Die Straße hinauf zum Skolevænget war steil und schneeglatt. Nach wenigen Hundert Metern stieg Christina ab und schob bis zum Haus ihrer Eltern. Es war einmal das schönste Haus der ganzen Straße gewesen; mit weißen Sprossenfenstern und schwarzlasierten Ziegeln. In den vergangenen Jahren hatte der Verfall allerdings seine Spuren hinterlassen. Es gab Risse im dunkelroten Putz, und die Weide im Vorgarten, die früher zur Weihnachtszeit mit Lichterketten geschmückt wurde, blieb jetzt ein Schatten zwischen anderen Schatten. Der Gartenweg war geräumt, aber nicht gestreut. Vor seinem Unfall war es die Aufgabe von Christinas Vater gewesen, doch nun musste ihre Mutter sich um all diese Dinge kümmern – und das fiel ihr bestimmt nicht leicht, dachte Christina mit einem Anflug von schlechtem Gewissen.

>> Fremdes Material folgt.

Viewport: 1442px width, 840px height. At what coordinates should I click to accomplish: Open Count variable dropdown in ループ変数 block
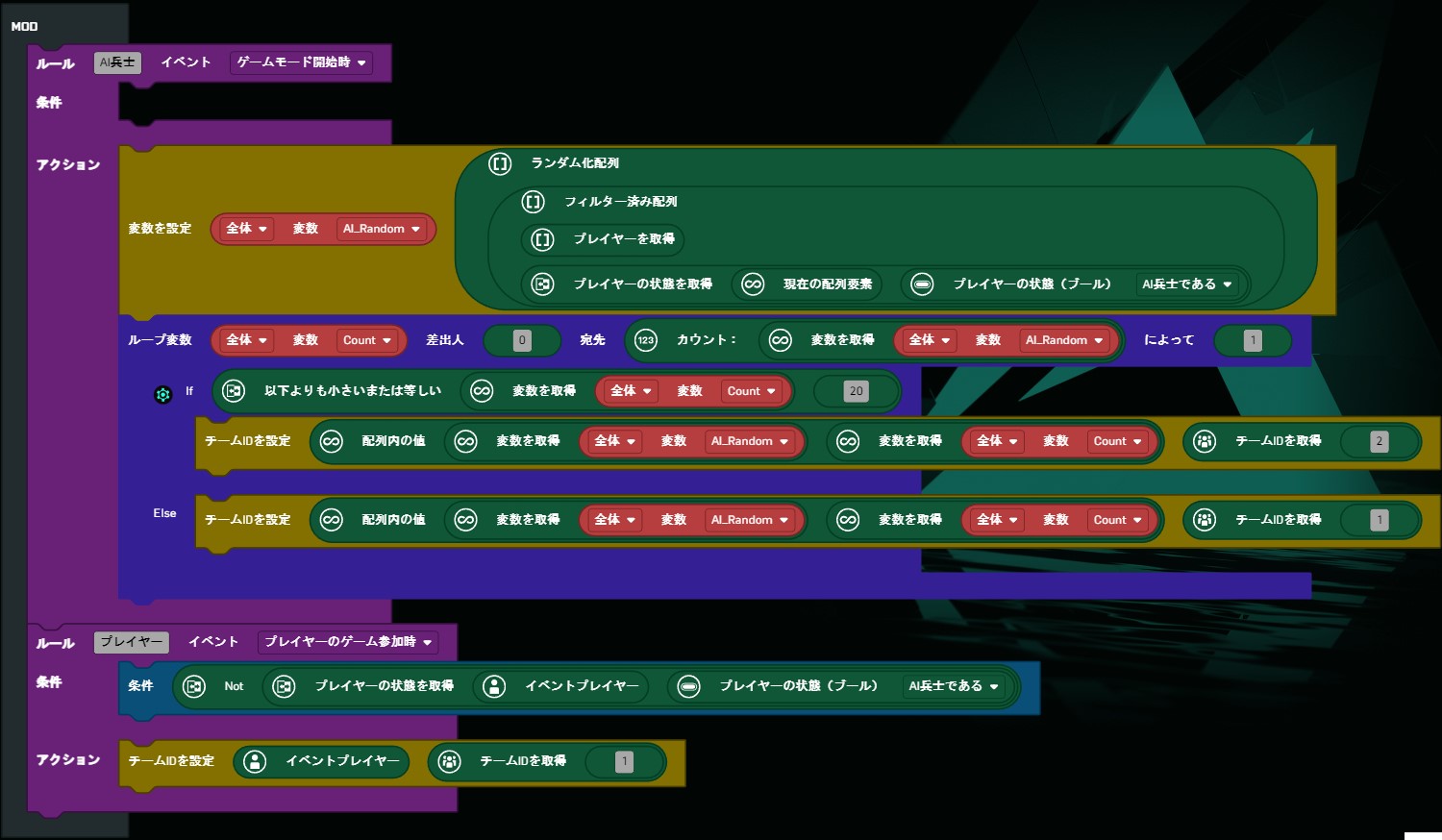click(x=367, y=340)
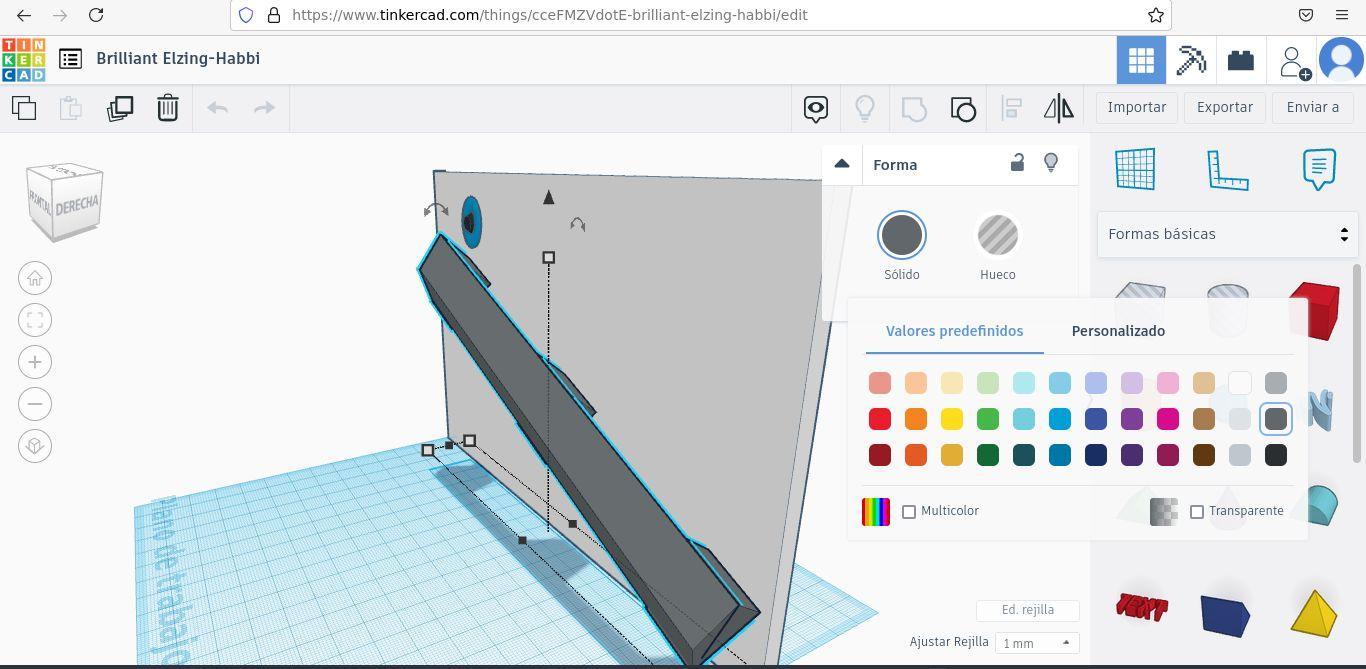The image size is (1366, 669).
Task: Select the Ruler tool
Action: pos(1227,168)
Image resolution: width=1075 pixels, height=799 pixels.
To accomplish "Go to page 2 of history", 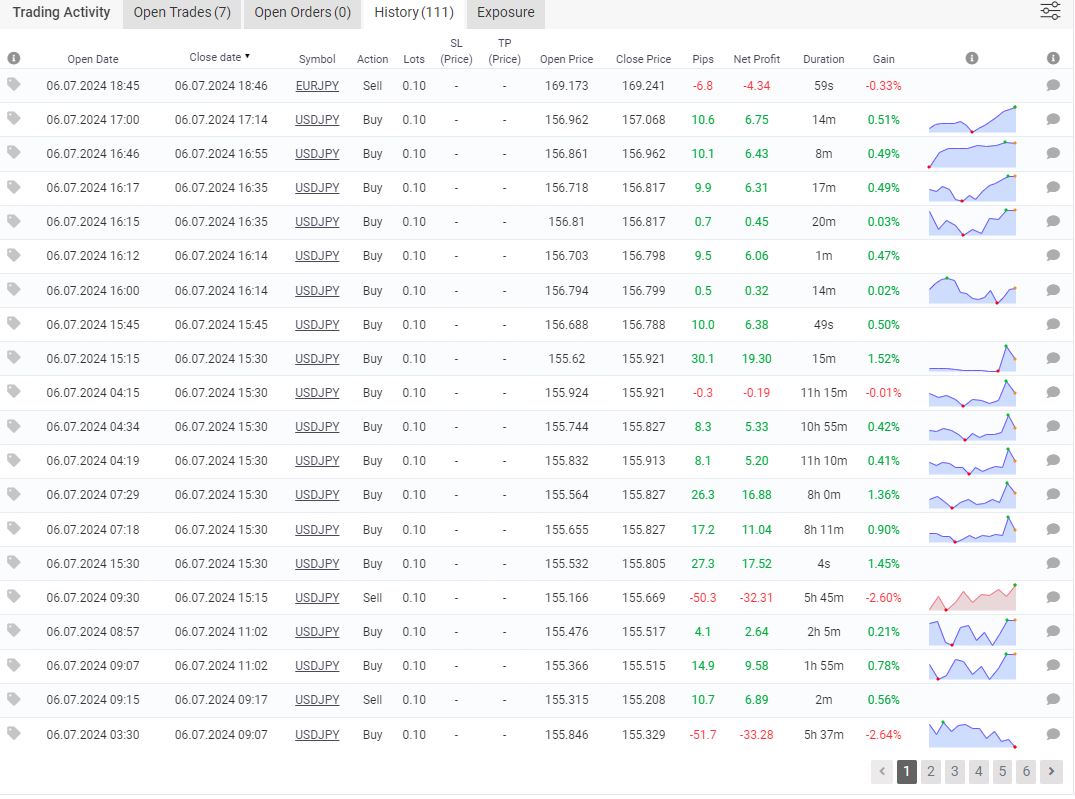I will click(x=931, y=771).
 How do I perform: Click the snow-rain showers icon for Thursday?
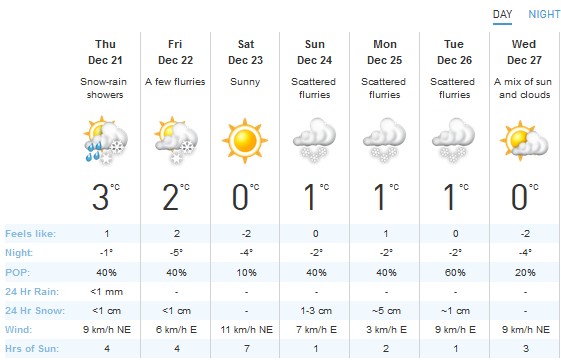coord(105,141)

Nachdem sie ihr Fahrrad abgeschlossen hatte, blieb sie noch kurz vor der Haustür stehen, an der ein großer Adventskranz mit vergoldeten Zapfen hing. Das Symbol einer geborgenen, bürgerlichen Weihnacht. Ihre Mutter versuchte, die Traditionen aufrechtzuerhalten und würde sich über einen Besuch sicher freuen. Es war mehrere Tage her, seit Christina zum letzten Mal nach ihren Eltern gesehen hatte. Allerdings ertrug sie die in besorgte Bemerkungen verpackten, indirekten Vorwürfe ihrer Mutter nur schwer. »Hauptsache, du fühlst dich nicht einsam, Schatz« oder »Dein Vater ist ja so froh, dass du dir Zeit für ihn nimmst« oder »Ist doch wunderbar, dass du auch an etwas anderes denken kannst als an den ganzen Trott hier zu Hause.« Ihre Mutter verstand es ausgezeichnet, Schuldgefühle bei ihr zu wecken. Jedes Mal, wenn Christina die Wohnung ihrer Eltern verließ, zermarterte sie sich mit Selbstvorwürfen. Warum hatte sie keinen Freund? Sollte sie nicht mehr aus sich machen? Wieso ging sie eigentlich nie mit ihrem Vater im Rollstuhl für einen kleinen Ausflug in den Park? Weshalb half sie ihrer Mutter nicht ein bisschen mehr bei den täglichen Arbeiten? War sie vielleicht ganz einfach ein schlechter Mensch?